En el antiguo Egipto, la arquitectura no podía concebirse sino al servicio de la religión. Los arquitectos, como los escribas, pintores, escultores o médicos, adquirían sus conocimientos en las «casas de vida», escuelas adscritas a los templos y centros culturales que dictaban las normas a seguir en todas las disciplinas. Ello explica que los arquitectos ostentasen títulos religiosos, a menudo más importantes que el de su actividad constructiva.

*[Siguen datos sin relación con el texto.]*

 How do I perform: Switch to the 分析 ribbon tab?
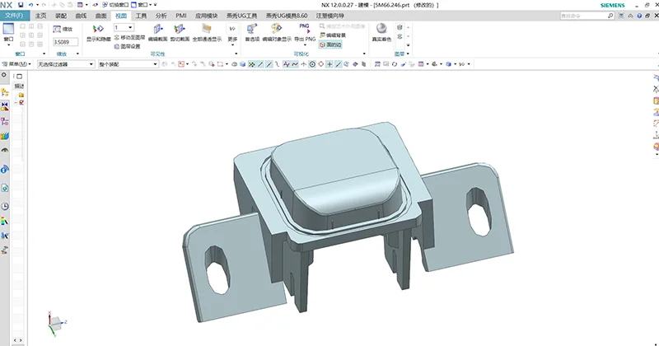click(160, 16)
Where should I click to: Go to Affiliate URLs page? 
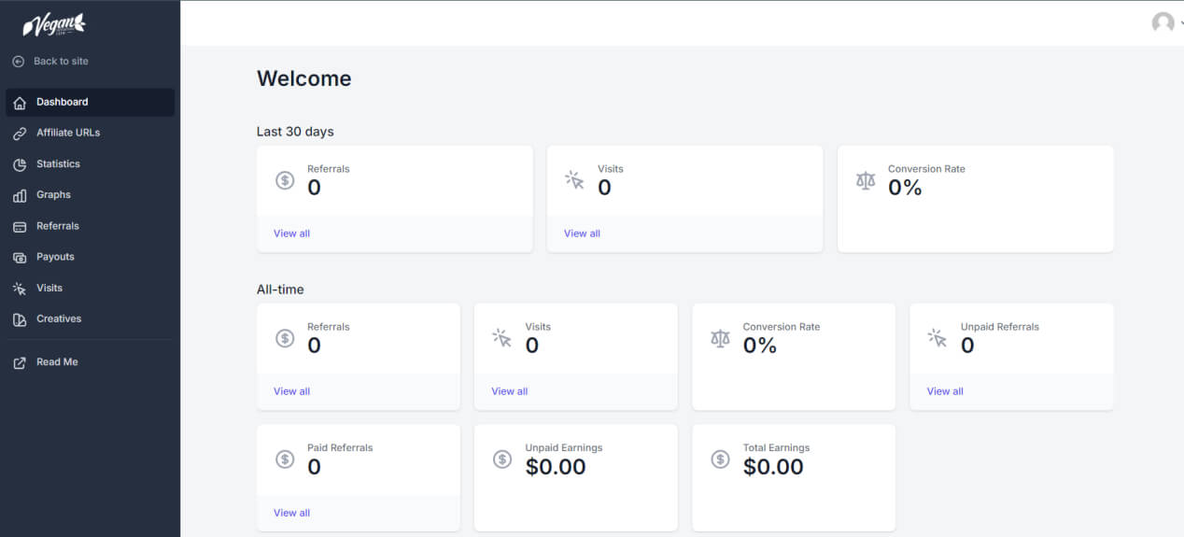(x=90, y=133)
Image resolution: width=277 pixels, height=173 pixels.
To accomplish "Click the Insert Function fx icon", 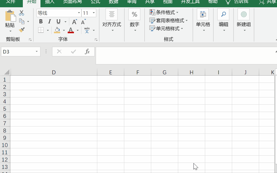I will pos(87,51).
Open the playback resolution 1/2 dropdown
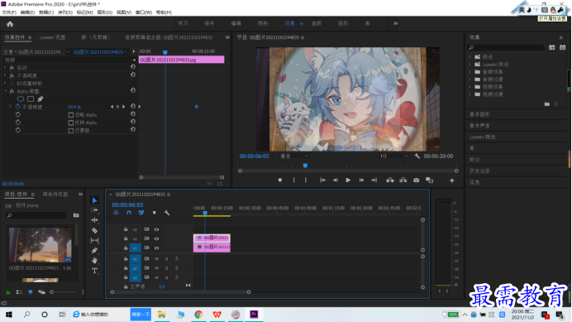572x322 pixels. point(393,156)
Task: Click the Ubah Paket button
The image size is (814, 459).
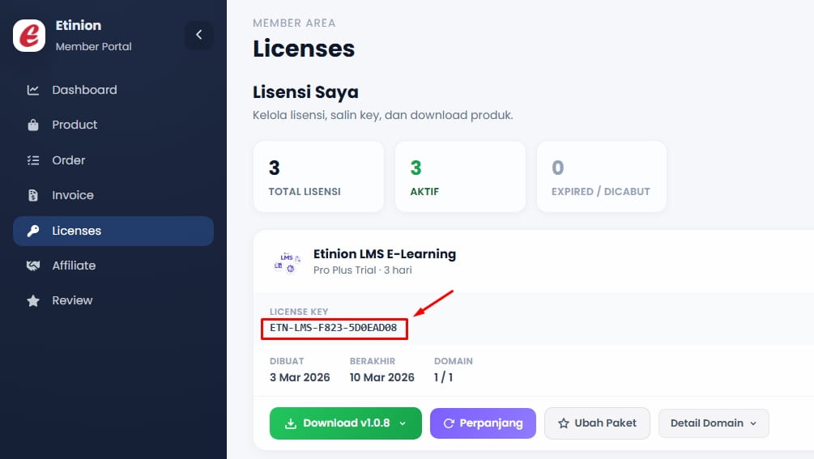Action: click(597, 423)
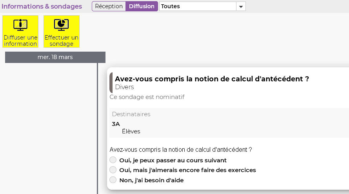The width and height of the screenshot is (349, 194).
Task: Click Élèves under recipient 3A
Action: tap(131, 131)
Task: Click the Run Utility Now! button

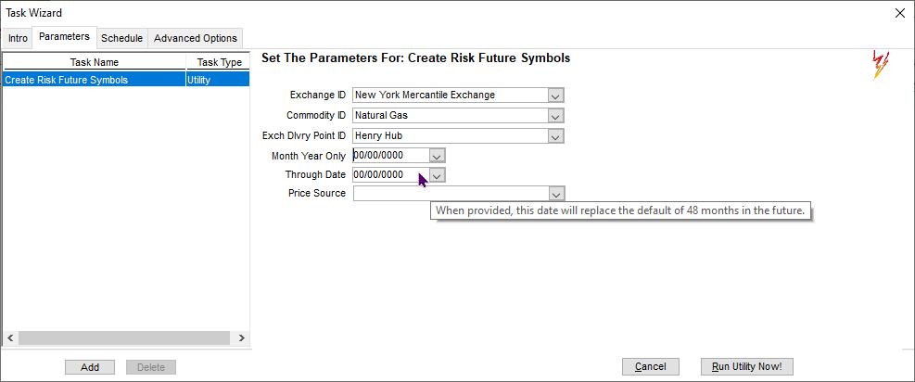Action: [747, 367]
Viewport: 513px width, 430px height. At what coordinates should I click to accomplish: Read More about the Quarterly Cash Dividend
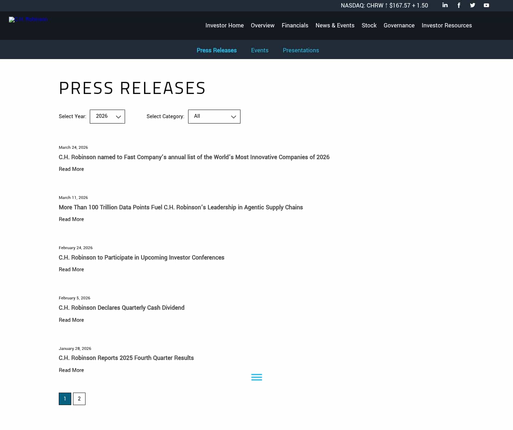coord(71,320)
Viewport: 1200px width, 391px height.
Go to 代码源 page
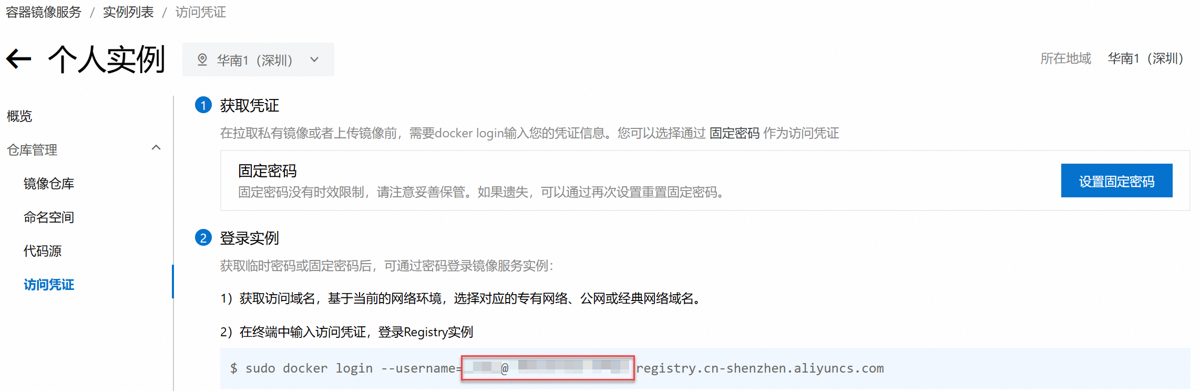[x=43, y=250]
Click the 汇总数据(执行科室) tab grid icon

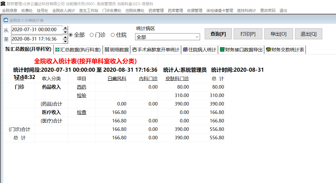pos(57,50)
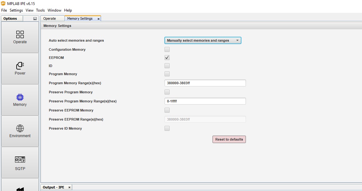Enable Preserve Program Memory

coord(167,92)
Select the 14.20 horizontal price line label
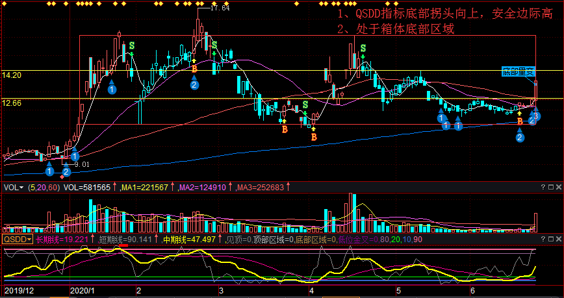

Además, los grandes arquitectos, los que estaban a cargo de las obras de la realeza, no sólo se ocupaban de proyectar tumbas y santuarios, sino que, como indicaba su cargo, eran los «directores de todas las obras del rey». Ello incluía la planificación de presas y canales, así como la elección de las piedras más idóneas para las colosales estatuas del faraón. Si se observa la estrecha relación entre la arquitectura religiosa y las estatuas destinadas a cada templo en particular, se aprecia que ambas disciplinas se complementaban. La arquitectura estaba al servicio de la estatuaria y viceversa, formando un todo armonioso surgido de una única mente rectora.
Este condicionante religioso se manifestaba en todos los campos del quehacer arquitectónico. Obviamente, los templos, considerados como «la casa del dios», estaban impregnados de un alto contenido espiritual –no compartido con el pueblo, ya que el acceso a los santuarios siempre estuvo vedado al conjunto de los fieles–.
Pero es que también las tumbas, tanto reales como civiles, eran consideradas «casas de eternidad», ya que, en sus capillas, el ka o aliento vital del difunto recibía las ofrendas necesarias para su supervivencia en el Más Allá. También las casas particulares tenían un componente religioso.
Por ejemplo, los obreros del faraón que vivían en el poblado de Deir el-Medina disponían de una habitación en la que rendían culto a sus ancestros familiares, la misma en la que tenían lugar los nacimientos, con lo que se creaba una continuidad entre vivos y muertos tutelada por la divinidad.